> [Written task]
Carry over the data, starting with the line that contains "Screen dimensions: 1366x768" and going on through the end of the data, with the requests included and 131 added to every coordinate in the answers. Leave the pictures out of your answer.

> [Records to process]
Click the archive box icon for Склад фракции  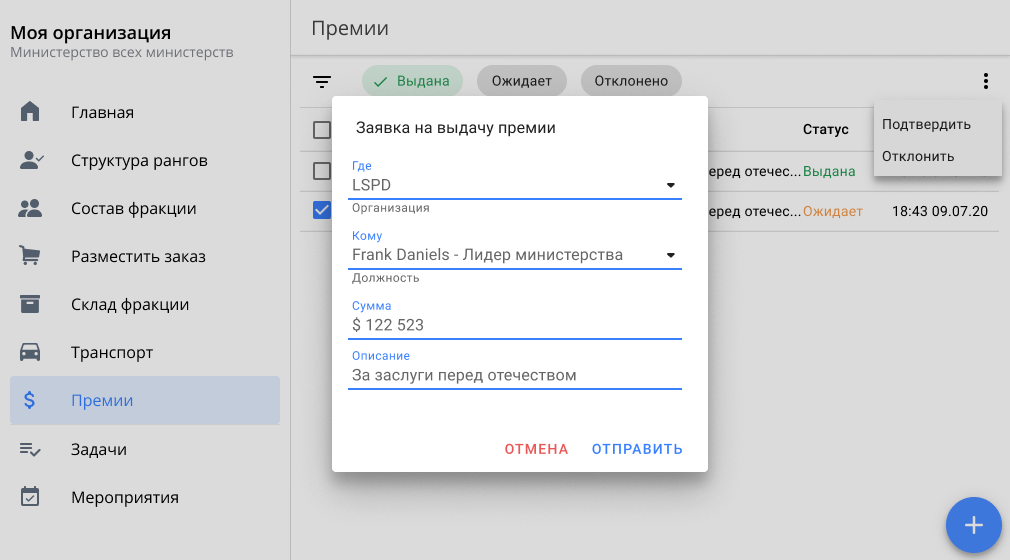31,304
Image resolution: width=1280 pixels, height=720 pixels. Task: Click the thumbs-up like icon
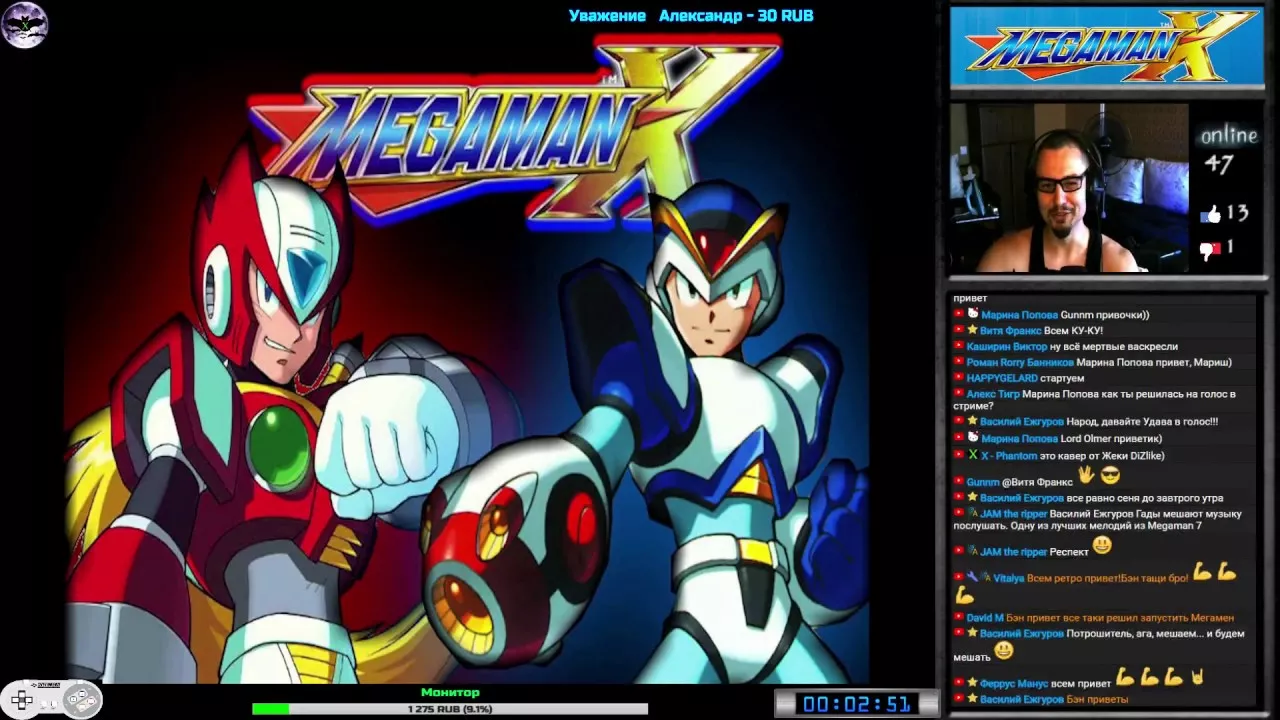(x=1211, y=213)
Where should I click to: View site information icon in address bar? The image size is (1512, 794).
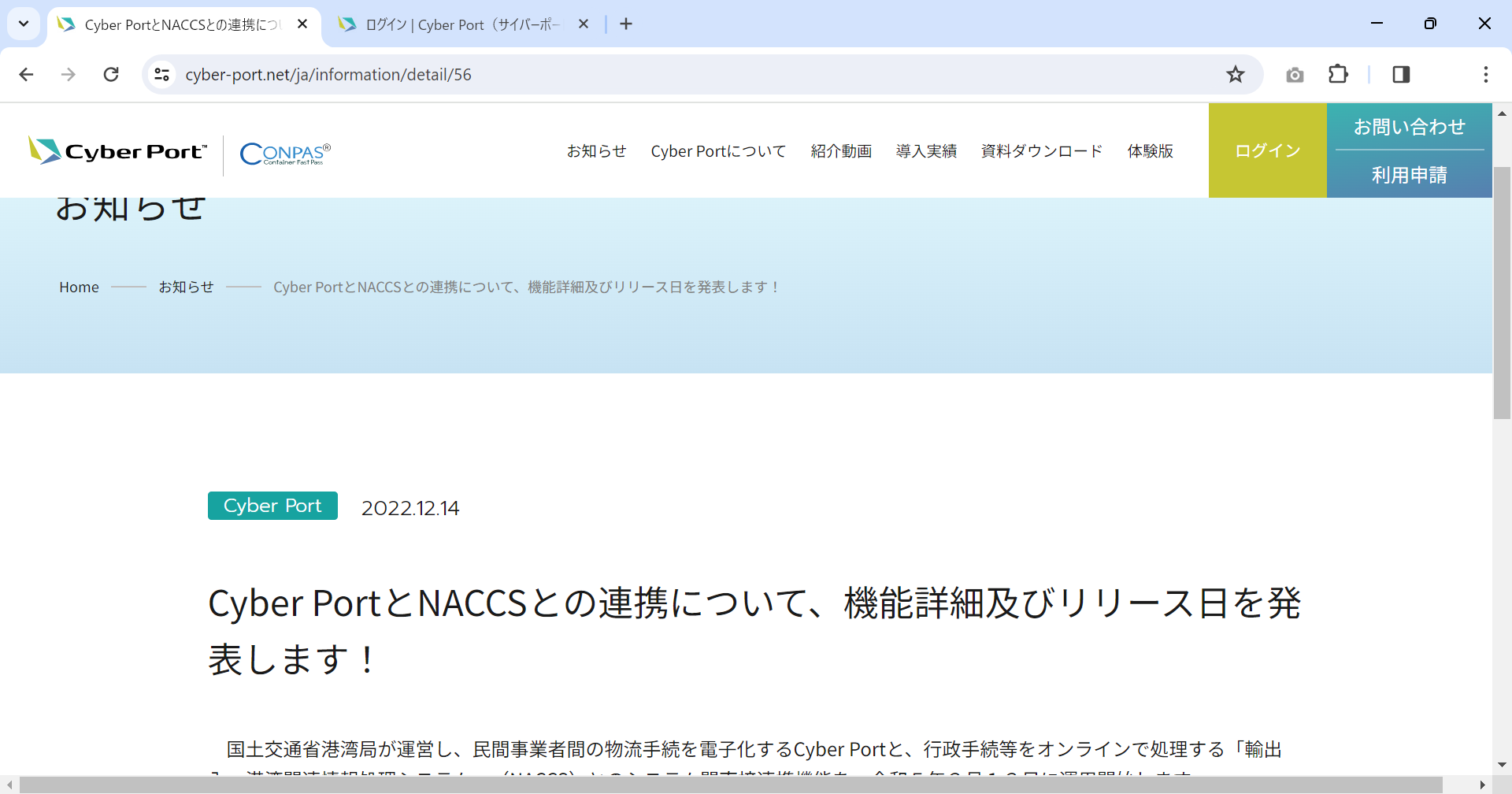[161, 75]
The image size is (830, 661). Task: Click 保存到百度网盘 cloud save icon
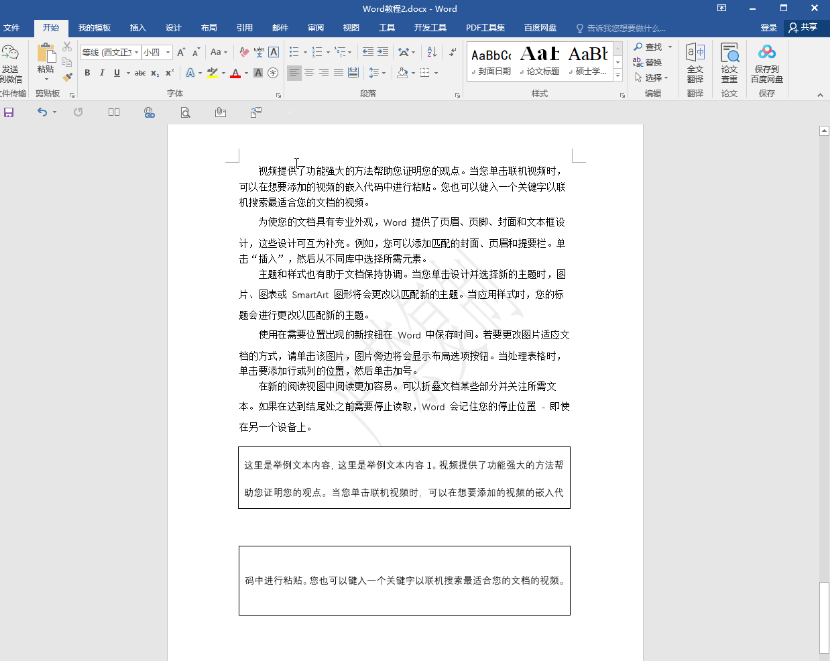coord(767,62)
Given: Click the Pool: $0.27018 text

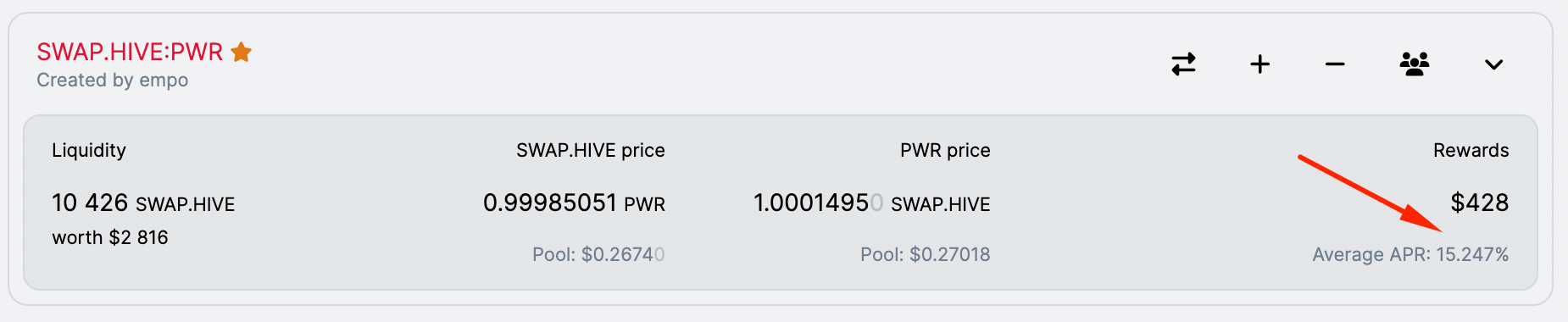Looking at the screenshot, I should tap(926, 254).
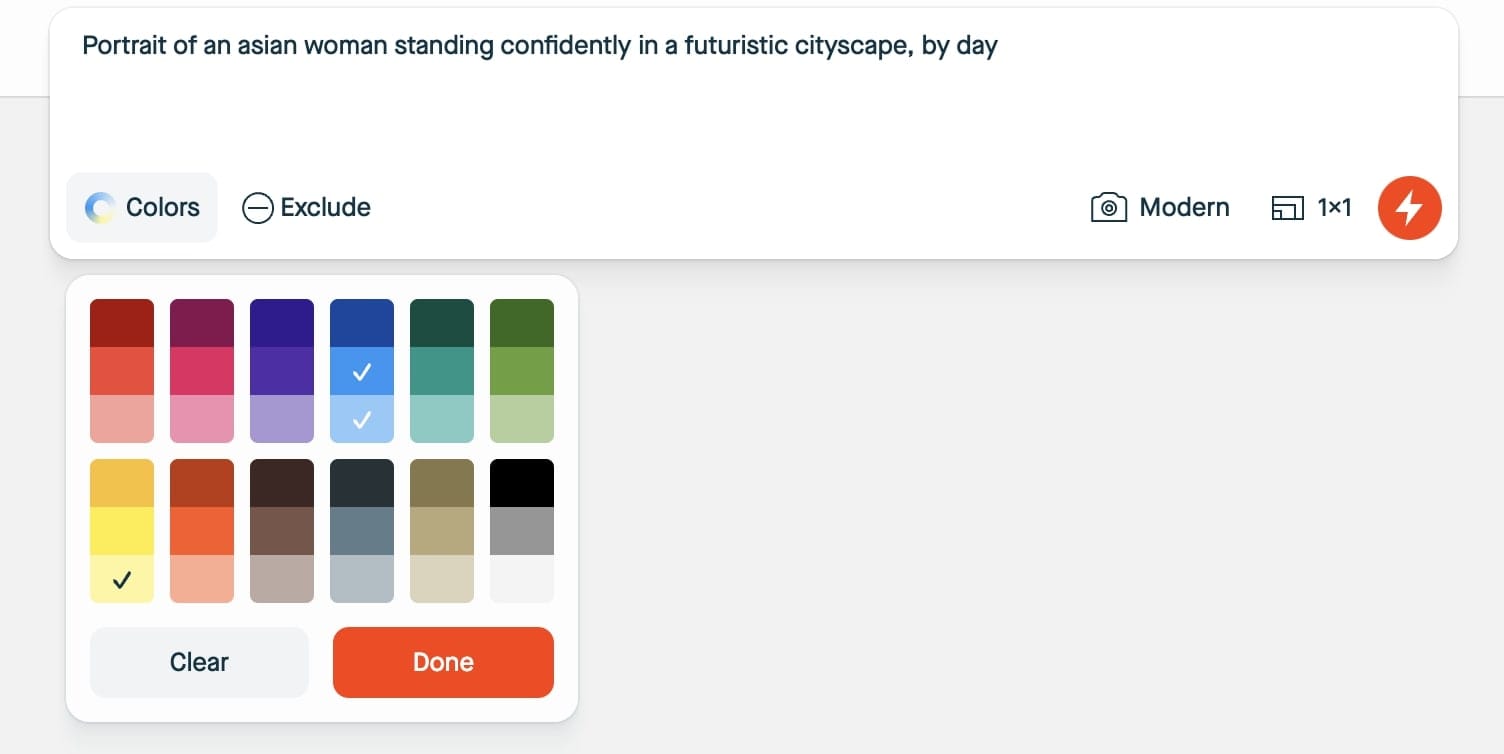Pick the medium gray swatch
This screenshot has width=1504, height=754.
tap(522, 531)
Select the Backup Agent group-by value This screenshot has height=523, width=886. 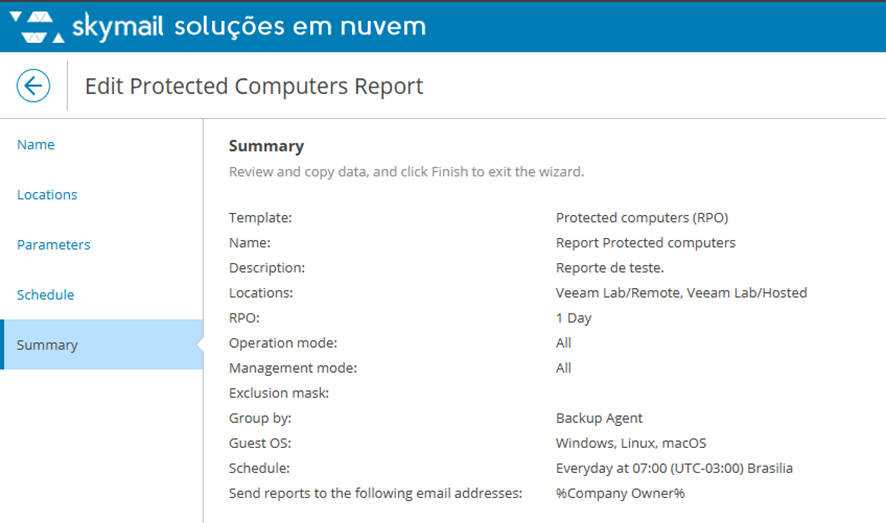(599, 418)
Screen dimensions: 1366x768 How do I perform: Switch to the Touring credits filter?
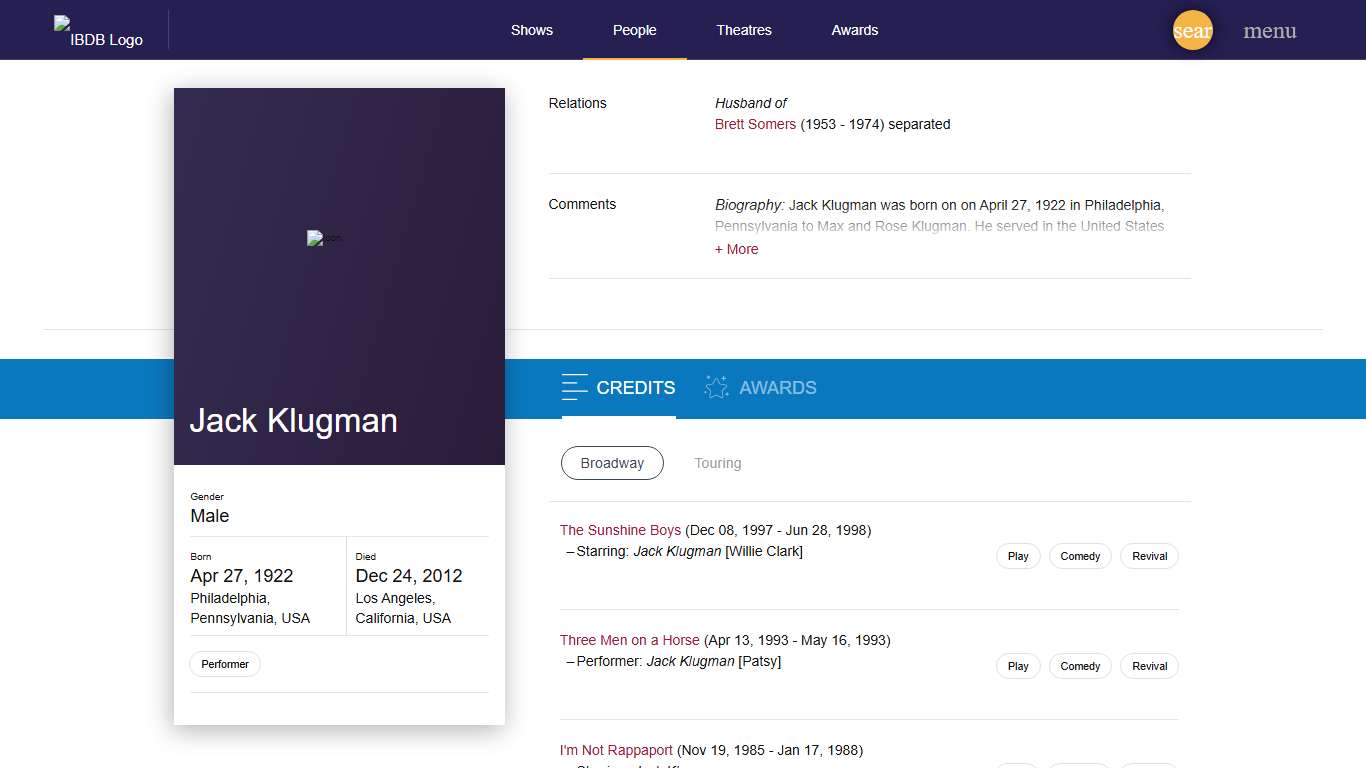[x=717, y=463]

> [Completed exercise]
Screen dimensions: 1366x768 How do I perform: Switch to the Touring credits filter?
[x=848, y=594]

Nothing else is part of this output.